In a significant shift for loyalism, both the UDA and UVF paramilitary groups appear to be openly pivoting to racially-motivated violence.
The South East Antrim UDA has now all but claimed responsibility for a race hate arson attack that destroyed an Asian-owned bar and restaurant.
Members of the terror gang burned down the Railway Bar and Steam Dining in Newtownabbey, north of Belfast.
‘Muslim Out’ was also spray-painted on a wall, despite the owner of the business Abjan Acharya coming from a Nepalese Hindu background and living in Ireland for almost 20 years.
Three weeks ago, SEA UDA members blocked a busy road during an anti-immigrant protest in Newtownabbey. Senior figures in the paramilitary gang were prominent at the blockade.

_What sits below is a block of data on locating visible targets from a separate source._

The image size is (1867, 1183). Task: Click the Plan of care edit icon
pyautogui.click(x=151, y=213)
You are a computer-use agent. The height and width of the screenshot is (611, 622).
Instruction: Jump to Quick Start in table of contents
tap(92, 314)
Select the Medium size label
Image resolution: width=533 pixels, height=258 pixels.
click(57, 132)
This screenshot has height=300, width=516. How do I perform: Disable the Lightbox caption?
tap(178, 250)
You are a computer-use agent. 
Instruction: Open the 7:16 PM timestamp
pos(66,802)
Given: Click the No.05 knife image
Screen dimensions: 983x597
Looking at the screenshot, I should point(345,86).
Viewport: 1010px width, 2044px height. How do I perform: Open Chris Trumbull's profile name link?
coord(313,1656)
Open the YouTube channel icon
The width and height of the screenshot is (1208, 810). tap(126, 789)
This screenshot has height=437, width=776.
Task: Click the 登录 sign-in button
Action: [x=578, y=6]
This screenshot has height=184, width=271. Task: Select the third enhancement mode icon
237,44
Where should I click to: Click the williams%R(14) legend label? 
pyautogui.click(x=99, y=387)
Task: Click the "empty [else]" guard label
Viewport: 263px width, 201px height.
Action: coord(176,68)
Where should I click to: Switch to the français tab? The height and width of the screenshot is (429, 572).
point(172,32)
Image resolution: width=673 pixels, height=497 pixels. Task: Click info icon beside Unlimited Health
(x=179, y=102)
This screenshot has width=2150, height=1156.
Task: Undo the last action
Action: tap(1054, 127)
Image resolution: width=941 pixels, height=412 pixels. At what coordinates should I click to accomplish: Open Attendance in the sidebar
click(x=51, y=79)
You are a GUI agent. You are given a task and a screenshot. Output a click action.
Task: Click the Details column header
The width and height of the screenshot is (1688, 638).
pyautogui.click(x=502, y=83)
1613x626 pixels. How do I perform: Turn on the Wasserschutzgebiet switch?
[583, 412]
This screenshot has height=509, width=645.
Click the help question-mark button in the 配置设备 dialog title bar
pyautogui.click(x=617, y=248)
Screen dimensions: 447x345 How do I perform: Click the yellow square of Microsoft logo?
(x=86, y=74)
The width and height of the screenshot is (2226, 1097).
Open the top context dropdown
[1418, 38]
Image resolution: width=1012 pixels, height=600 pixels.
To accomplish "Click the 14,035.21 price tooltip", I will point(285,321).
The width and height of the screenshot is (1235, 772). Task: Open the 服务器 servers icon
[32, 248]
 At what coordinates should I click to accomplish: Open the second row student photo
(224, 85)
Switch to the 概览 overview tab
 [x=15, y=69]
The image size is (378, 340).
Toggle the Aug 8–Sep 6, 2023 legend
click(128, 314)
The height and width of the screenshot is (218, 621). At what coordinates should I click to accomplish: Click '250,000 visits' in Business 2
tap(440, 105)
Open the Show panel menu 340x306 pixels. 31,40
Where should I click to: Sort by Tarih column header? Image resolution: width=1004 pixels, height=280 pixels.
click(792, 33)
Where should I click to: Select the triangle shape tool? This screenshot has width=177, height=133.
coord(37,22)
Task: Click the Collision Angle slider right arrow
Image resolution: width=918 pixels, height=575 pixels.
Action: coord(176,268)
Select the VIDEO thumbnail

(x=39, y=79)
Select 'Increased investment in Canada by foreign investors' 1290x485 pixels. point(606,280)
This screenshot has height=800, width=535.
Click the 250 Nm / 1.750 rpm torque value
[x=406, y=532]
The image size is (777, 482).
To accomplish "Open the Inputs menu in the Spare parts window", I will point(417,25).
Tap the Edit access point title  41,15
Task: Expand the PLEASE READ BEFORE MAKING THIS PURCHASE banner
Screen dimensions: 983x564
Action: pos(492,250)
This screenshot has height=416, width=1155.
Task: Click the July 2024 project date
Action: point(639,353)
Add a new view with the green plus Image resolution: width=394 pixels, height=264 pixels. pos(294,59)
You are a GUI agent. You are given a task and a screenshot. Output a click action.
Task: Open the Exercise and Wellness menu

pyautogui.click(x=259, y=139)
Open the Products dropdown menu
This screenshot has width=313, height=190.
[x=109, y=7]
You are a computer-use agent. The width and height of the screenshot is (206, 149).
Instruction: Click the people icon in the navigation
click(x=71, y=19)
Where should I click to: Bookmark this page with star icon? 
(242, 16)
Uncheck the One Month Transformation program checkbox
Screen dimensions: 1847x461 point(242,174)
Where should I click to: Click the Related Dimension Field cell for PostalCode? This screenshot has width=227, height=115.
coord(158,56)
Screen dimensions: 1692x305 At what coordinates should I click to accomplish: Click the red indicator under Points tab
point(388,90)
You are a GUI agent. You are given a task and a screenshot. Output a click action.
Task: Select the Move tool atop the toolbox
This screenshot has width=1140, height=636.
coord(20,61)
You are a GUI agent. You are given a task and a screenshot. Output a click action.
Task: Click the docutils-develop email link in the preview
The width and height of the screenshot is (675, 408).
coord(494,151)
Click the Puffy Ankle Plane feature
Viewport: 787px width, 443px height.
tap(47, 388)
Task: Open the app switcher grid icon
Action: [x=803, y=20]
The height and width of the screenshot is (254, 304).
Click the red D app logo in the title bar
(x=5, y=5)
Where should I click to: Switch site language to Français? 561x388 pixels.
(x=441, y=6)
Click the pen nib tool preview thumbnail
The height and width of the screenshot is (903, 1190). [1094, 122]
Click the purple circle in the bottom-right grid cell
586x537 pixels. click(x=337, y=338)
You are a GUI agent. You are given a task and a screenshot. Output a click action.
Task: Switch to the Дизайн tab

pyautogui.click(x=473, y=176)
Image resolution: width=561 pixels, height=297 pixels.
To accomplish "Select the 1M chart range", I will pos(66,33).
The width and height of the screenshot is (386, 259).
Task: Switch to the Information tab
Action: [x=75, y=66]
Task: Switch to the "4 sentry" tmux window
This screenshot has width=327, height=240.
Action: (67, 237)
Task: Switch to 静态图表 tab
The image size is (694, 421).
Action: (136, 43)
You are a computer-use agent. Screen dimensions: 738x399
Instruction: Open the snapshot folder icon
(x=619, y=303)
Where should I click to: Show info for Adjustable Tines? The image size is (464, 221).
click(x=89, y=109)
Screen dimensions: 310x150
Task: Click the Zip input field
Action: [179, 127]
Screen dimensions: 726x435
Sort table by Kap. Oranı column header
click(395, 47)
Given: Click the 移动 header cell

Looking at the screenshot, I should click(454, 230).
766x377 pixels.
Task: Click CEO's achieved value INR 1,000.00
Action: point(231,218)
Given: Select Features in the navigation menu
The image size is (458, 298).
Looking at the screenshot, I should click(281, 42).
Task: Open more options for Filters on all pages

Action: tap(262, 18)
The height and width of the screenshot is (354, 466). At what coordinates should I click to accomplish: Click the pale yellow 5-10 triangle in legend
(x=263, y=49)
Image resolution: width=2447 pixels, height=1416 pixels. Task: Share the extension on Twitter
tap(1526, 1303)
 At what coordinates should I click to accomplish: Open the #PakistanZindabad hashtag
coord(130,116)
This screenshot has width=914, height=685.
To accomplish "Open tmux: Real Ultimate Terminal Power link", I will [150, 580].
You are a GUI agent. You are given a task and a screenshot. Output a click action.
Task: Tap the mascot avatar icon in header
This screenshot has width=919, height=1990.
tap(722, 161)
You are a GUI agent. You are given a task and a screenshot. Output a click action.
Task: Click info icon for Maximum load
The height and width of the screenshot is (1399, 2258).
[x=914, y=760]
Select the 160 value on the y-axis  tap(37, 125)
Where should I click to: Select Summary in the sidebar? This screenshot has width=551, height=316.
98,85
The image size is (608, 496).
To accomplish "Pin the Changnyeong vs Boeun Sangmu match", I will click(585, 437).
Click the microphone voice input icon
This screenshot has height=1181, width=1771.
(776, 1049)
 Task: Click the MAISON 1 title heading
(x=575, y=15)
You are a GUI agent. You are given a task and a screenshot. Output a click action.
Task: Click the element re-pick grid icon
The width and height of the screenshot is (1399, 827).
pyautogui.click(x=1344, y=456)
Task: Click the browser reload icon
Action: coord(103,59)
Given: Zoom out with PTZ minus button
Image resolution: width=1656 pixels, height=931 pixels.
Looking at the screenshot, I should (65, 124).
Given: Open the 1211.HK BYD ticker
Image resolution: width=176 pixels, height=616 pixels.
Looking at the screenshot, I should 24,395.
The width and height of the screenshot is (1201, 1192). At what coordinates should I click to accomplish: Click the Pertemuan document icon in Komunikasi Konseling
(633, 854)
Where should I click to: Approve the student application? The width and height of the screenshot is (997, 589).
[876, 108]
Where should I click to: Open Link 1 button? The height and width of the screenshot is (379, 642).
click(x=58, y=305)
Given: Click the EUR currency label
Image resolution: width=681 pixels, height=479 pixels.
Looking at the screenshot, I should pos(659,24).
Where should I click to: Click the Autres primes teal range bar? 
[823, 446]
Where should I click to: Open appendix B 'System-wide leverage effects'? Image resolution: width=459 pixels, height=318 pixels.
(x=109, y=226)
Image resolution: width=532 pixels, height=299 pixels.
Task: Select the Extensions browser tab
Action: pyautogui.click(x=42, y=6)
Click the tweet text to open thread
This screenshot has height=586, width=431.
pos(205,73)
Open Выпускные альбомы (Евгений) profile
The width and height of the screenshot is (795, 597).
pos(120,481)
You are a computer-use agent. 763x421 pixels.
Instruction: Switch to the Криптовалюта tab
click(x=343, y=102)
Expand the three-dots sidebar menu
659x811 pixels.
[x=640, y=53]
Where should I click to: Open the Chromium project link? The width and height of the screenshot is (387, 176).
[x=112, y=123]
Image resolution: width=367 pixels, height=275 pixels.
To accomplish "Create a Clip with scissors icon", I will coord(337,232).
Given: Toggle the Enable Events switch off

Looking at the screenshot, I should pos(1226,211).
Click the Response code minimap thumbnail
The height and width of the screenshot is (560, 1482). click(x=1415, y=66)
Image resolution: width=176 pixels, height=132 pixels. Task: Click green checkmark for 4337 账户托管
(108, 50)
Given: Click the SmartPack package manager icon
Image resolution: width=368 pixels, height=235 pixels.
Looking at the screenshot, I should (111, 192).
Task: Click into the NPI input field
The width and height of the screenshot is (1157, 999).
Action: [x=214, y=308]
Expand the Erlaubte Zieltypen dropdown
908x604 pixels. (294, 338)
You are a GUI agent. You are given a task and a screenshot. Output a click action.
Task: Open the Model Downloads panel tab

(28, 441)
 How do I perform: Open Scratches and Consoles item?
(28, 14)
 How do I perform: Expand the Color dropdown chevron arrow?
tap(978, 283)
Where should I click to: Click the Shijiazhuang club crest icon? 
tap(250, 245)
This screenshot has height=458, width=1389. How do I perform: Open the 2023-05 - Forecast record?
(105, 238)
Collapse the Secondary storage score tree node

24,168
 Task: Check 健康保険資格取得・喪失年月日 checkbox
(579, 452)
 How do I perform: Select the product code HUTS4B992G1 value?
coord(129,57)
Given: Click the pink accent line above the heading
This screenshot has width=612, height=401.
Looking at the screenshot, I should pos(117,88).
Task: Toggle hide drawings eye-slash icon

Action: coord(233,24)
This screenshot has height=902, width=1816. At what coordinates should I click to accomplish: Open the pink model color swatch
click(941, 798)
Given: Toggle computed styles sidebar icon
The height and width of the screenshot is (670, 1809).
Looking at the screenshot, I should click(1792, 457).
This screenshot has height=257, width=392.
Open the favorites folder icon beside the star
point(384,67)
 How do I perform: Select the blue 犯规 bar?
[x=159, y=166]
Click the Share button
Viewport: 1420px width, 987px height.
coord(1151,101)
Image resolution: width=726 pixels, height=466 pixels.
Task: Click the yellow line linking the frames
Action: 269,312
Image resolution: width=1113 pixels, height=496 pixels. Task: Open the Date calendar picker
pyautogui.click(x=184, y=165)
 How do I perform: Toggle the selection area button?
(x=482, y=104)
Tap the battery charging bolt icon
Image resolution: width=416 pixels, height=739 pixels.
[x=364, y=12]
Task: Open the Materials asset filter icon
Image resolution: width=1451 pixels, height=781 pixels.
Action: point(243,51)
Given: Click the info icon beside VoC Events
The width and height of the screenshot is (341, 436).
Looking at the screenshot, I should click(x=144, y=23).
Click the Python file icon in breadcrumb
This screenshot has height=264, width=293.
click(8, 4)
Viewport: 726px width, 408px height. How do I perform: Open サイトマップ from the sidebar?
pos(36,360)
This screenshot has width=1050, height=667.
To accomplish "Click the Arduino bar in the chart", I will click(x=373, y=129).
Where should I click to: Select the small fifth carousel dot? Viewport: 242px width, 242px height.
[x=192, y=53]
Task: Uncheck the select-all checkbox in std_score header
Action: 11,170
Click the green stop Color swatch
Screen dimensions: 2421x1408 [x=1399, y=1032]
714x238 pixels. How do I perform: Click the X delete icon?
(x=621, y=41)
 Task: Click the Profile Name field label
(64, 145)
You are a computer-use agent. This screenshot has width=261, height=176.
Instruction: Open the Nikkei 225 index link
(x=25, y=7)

Graffiti threatening immigrants has also recently been spray-painted throughout UDA-controlled areas of Newtownabbey including the sinister message ‘move them out, or we burn them out’.
And top loyalist Dee Stitt, described as the former head of the North Down UDA, was arrested last week on return from a Spanish family holiday over alleged incitement of racial violence.
Stitt, who receives government funding as a ‘community worker’, was arrested over an alleged race-hate social media posting calling for the North of Ireland to be brought to a standstill to “stop the spread of evil Islam”;
The South Belfast UDA was the main driver of an outburst of racist violence directed against businesses in that area of the city earlier this month. A number of prominent loyalist paramilitary figures have been identified in connection with attacks on several Muslim-owned businesses.
And an arson attack on a church in east Belfast is the latest in the series of racially-motivated hate crimes. Two masked men used an angle-grinder to cut a hole in the shutters of the Universal Church of the Kingdom of God between 9pm and 10pm on Tuesday.
A flammable substance was thrown inside and set alight. Firefighters put out the blaze, which damaged the shutters and the building’s front hall. More smoke damage was also caused inside in an attack.
Amid questions over the strategy of the violence by the main loyalist paramilitary groups, they have been defended by DUP Assembly speaker Edwin Poots, who has notably failed to condemn the attacks in his South Belfast constituency,
This week he described groups such as the UDA and UVF as “old men’s clubs – they are not what they used to be” and claimed people in the area were “angry and frustrated” at immigration.
South Belfast and Mid-Down MP Claire Hanna said all parties needed to stand up to those involved in and orchestrating the violence.
“This is a time for real leadership, to challenge not just violence and disorder, but the prejudice and disinformation which are driving it,” she said.